§ EXERCISE PROMPT
All lines from the one with "The width and" through the last line of the data below should be copied exactly; please add nothing.

[Collected data]
━━━━━━

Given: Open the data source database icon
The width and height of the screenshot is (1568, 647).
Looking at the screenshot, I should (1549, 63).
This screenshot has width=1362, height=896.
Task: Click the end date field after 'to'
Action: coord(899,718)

━━━━━━

§ OUTPUT OF THE TASK
The width and height of the screenshot is (1568, 647).
Looking at the screenshot, I should (1549, 63).
This screenshot has width=1362, height=896.
Task: Click the end date field after 'to'
Action: coord(899,718)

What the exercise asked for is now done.